Using Syntactic and Semantic Analyses to Improve the Quality of Requirements Documentation

Paper Title: 
Using Syntactic and Semantic Analyses to Improve the Quality of Requirements Documentation
Kunal Verma, Alex Kass, Reymonrod G. Vasquez
We discuss our experiences with deploying a tool called the Requirements Analysis Tool (RAT), which automatically reviews requirements documents for clarity and content based issues using a variety of syntactic and semantic techniques. The tool has been deployed at over 150 large software projects. We provide an overview of our syntactic approach, which is based on enforcing restrictions on both sentence structure and vocabulary in a way that is carefully chosen to align with best practices. We discuss how RAT analyzes natural language text to find defects such as terminological inconsistencies and missing contextual information. Structured content from requirements is then represented as a semantic graph and RAT performs semantic analysis to help users perform interaction analysis. We present a number of case studies based on real world deployments of RAT which demonstrate number of improvements in the projects‟ requirements ranging from clearer sentence structure to more complete requirements.
Full PDF Version: 
Submission type: 
Tool/System Report
Responsible editor: 
Giancarlo Guizzardi

Revised manuscript following an accept with minor revisions - now accepted for publication.

Solicited review or the original submission by Ivan Jureta:

The paper is an industry experience report on the use of a software tool called the Requirements Analysis Tool (RAT). The paper says the tool was applied in over 150 software projects.

Overall, the paper is a useful overview of industry experience and as delivers what it promises, my recommendation is to accept pending minor adjustments to the Related Work section (see below). I particularly appreciated the observation that requirements, when elicited from users, often leave out crucial contextual information.

There are obvious directions in which this work may evolve, and that would certainly be relevant. One is an elaborate comparison of conclusions from the 150-plus projects with recommendations on ontology and methodology for requirements engineering. Another is the analysis of the scope and depth of the requirements ontology used in the projects. I do not think, however, that these discussions are in the scope of the paper. I therefore do not see the absence of such discussions as limitations of this paper.

What would be appreciated is a slightly different Related Work section. The current one attempts to relate this work to formal methods and research on the design of requirements modeling languages. I believe a Related Work session for this paper instead needs to compare the lessons learned in these projects with lessons learned in past industrial experience reported in the requirements engineering field.
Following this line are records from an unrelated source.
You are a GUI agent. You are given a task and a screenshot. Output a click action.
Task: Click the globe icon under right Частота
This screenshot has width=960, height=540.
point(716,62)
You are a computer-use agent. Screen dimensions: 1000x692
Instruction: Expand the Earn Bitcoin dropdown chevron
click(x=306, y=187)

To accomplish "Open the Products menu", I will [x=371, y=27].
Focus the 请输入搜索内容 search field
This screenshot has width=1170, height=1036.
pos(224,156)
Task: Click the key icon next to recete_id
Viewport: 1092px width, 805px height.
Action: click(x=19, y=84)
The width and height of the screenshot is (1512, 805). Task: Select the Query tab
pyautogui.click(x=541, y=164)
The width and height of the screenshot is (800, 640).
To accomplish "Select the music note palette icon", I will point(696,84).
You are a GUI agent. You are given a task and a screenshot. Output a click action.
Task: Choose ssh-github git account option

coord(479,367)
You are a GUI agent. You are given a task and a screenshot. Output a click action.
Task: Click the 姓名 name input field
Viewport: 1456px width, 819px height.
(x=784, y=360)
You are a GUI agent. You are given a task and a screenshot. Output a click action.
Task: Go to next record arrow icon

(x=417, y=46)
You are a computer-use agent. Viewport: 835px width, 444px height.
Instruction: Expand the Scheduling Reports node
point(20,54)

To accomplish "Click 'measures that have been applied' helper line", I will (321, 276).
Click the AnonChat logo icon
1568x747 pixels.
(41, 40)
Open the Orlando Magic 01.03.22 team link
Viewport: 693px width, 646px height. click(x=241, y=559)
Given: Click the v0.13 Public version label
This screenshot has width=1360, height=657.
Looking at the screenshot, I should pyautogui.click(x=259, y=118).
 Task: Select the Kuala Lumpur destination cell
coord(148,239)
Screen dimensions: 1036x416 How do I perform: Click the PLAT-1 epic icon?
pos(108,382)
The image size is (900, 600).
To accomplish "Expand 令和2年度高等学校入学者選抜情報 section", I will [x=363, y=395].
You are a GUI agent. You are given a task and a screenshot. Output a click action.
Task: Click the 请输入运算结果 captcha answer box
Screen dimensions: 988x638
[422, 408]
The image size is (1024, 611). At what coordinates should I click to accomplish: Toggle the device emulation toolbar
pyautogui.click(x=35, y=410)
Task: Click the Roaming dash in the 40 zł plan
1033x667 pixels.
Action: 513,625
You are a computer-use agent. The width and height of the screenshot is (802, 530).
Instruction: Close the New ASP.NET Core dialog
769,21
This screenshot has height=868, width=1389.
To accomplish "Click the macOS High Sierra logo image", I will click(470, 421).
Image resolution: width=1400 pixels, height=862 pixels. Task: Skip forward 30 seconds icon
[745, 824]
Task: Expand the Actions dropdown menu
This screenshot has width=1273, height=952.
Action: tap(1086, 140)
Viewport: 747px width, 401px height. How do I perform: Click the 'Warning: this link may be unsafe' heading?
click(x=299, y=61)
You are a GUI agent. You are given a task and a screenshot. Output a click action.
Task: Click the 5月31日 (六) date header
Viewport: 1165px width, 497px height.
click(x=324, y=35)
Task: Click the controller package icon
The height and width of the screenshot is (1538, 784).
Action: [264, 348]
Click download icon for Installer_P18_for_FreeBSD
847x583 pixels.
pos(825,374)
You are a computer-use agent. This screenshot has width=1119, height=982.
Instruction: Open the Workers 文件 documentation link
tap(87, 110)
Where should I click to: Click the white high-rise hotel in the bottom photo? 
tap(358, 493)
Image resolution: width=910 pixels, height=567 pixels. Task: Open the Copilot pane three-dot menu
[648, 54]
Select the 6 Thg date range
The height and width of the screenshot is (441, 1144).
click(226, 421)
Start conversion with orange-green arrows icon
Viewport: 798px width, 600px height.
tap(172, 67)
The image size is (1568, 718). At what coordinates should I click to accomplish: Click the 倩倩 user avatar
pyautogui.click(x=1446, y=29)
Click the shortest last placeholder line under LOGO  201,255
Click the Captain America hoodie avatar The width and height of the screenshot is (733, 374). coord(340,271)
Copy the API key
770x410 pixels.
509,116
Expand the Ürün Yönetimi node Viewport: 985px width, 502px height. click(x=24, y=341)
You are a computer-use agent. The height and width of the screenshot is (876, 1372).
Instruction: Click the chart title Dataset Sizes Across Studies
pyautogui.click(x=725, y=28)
Highlighting departures from past experience would be particularly interesting.

The paper is well written.

Solicited review of the original submission by Renata Guizzardi:

This is a very well written paper regarding a system which supports requirements management. Requirements management is an interesting and complex topic, which may very well profit from semantic web technologies and theories. In my view, the proposed system makes a fair use of both technologies and theories, although there is room for improvement, especially regarding the latter.

This review is structured as follows: * denote a complement. For each compliment, I add some EXCEPTIONS, when necessary.

Some highlights of the paper are:

* Authors show a good coverage of the Requirements Engineering (RE) literature. Not much space for the analysis of literature is found but by the citations mentioned and the decisions taken, we can spot that out.
EXCEPTIONS here: a) In Introduction, paragraph 2, you cite goal based analysis. In this context, goal-based analysis is mentioned among much less powerful techniques in terms of requirements analysis (not only documentation or elicitation). I would not treat all of these techniques as offering the same kind of support, as it seems in the text. I think goal analysis, for instance, does a bit more than only augmenting the requirements document. It may provide a much more powerful away to link such requirements to strategic goals of the organization and it may also visually organize requirements by linking them to goals in the models. You may also want to cite newer references on the techniques. The goal based analysis reference for instance is from 1996! There is much more recent work about this topic (please check the IEEE RE Conference and related journal publications).
b) In section 2, you mention some adjectives/phrases which may lead to imprecise requirements. You called them "problematic phrases". In general, such phrases are very much related to non-functional requirements. Have you thought of this relation? What do you have to comment about this?

* Authors also seem to be knowledgeable on the common practical issues that are raised within organizations. Examples of this fact can be found on section 2: they choose to tackle terminological and content-based problems, both very typical problems in RE; they also highlith what they call "interaction problem", which are also quite common.

EXCEPTION: when you describe the interaction diagrams, I think you should explicitly say the objectives of the types of diagrams supported by RAT. I say this because there are different types of interaction diagrams with different purposes, for example: UML interaction sequence diagrams or agent-based sequence diagrams which explicit show message passing between entities, thus including the passive entities in the diagram. In this sense, why doesn't RAT provide such kind of diagram? You do have all the necessary information, since it already knows which agent sends what (passive entity) to each other. The kind of diagram you show has much less information; what are the specific purposes you envision to them?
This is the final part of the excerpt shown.